(TEXT SECTION begins)

Sketches, visualizations and other forms of externalizing cognition play a prominent role in the work of just about any scientist. It’s why we love using blackboards, whiteboards, notebooks and scraps of paper. I rarely rave about tools (to each their own, etc.) but here I write about the Remarkable, an e-paper device that has changed my habits for the better in several ways: I’ve been reading more, taking more notes, writing more, and also doodling and sketching more. I would describe it as a distraction-free piece of technology with just the right affordances.
Over two years ago I wrote about the unstoppable tide of uninformation that follows the rise of large language models. With ChatGPT and other models bringing large-scale text generation to the masses, I want to register a dystopian prediction: this enables a whole new form of monetization.
The construction of gothic cathedrals like Chartres was governed not by blueprints but by “talk, tradition, and templates” — at least that is what Turnbull has compellingly argued. When you come across such a neatly alliterative triad, there are two ways you can go. You can adopt the terms in an unexamined way and rely on their alliterative power. Or you can go meta and think critically about what it takes to make a point that is as compelling as this in both form and content. See, and I like that second move a lot more.
DALL-E, a new image generation system by OpenAI, does impressive visualizations of biased datasets. A widely circulated PR animation features meme-like koala dunking a baseball leading into an array of old white men — representing at one blow the past and future of representation and generation. This post jumps from reflections on techbros to the erasure of human labour in Cosmopolitan’s rushed “first AI magazine cover”.
Few historical maps of Ghana’s Volta and Oti regions have been invested with so much political and sociohistorical meaning as Hans Gruner’s 1913 map of the Togo Plateau. Gruner, stationed for over twenty years at Misahöhe in present-day Togo, was a long-time colonial administrator known as much for his ethnographical and historical knowledge of the area as for being a petty tyrant with a powerful grip on ‘his’ district. The map is obscure and hard to find, and I make available some digital versions here.
There is a considerable halo-effect attached to JIFs, whereby an article that ends up in a high IF journal (whether by sheer brilliance or simply knowing the right editor, or both) is treated, unread, with a level of veneration normally reserved for Wunderkinder. Usually this is done by people totally oblivious to network effects, gatekeeping and institutional biases.
Lezenswaardig: een groep jonge medici ageert tegen de marketing-wedstrijd waarin volgens hen narratieve CVs in kunnen ontaarden — de nieuwste bijdrage aan het Erkennen & Waarderen-debat. Maar niets is wat het lijkt. Over evidence-based CVs, kwaliteit & kwantificatie.

(TEXT SECTION ends)

* [DIRECTIONS]:
a: In the blog excerpts, where was Hans Gruner stationed, and for how long?
b: Quote the blog excerpts between "Sketches, visualizations and" and "form of monetization.", inclusive.

(RECORDED DATA begins)

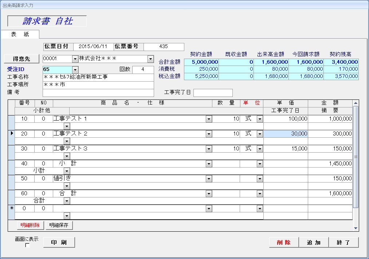Switch to the 表紙 tab
This screenshot has height=259, width=369.
20,34
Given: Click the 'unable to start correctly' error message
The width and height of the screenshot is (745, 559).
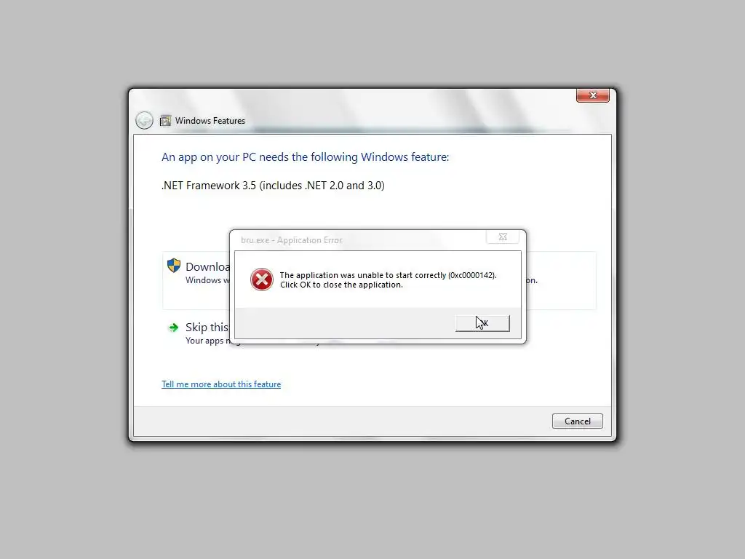Looking at the screenshot, I should point(388,275).
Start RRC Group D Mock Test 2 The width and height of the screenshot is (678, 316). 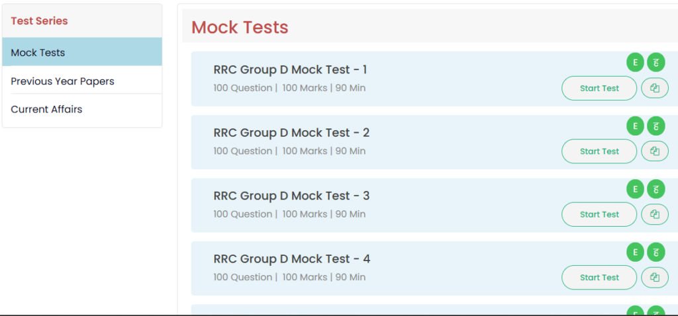click(599, 151)
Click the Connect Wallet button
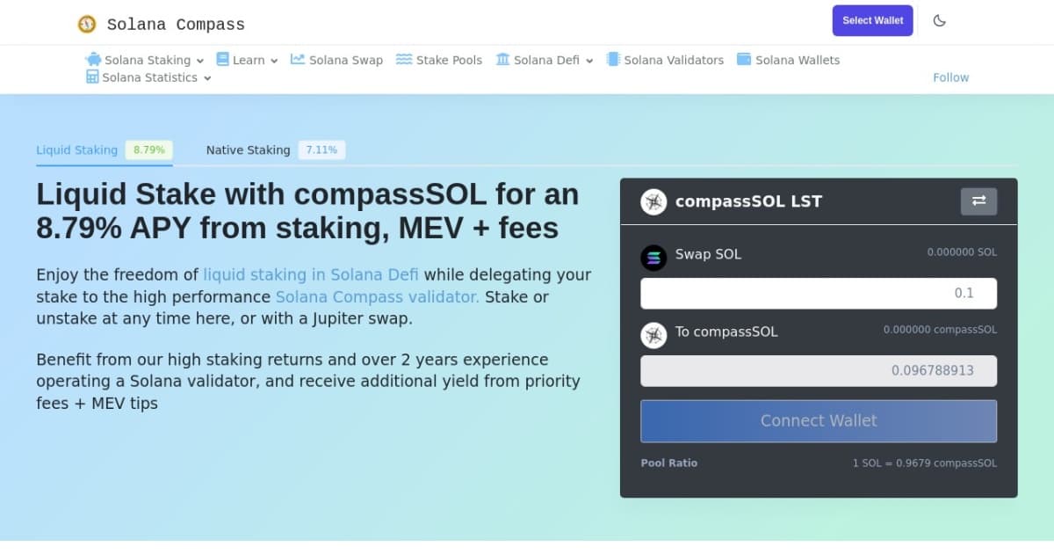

(RECORDED DATA ends)

* [LIST OF SOLUTIONS]:
a: At Misahöhe in present-day Togo, for over twenty years.

b:
Sketches, visualizations and other forms of externalizing cognition play a prominent role in the work of just about any scientist. It’s why we love using blackboards, whiteboards, notebooks and scraps of paper. I rarely rave about tools (to each their own, etc.) but here I write about the Remarkable, an e-paper device that has changed my habits for the better in several ways: I’ve been reading more, taking more notes, writing more, and also doodling and sketching more. I would describe it as a distraction-free piece of technology with just the right affordances.
Over two years ago I wrote about the unstoppable tide of uninformation that follows the rise of large language models. With ChatGPT and other models bringing large-scale text generation to the masses, I want to register a dystopian prediction: this enables a whole new form of monetization.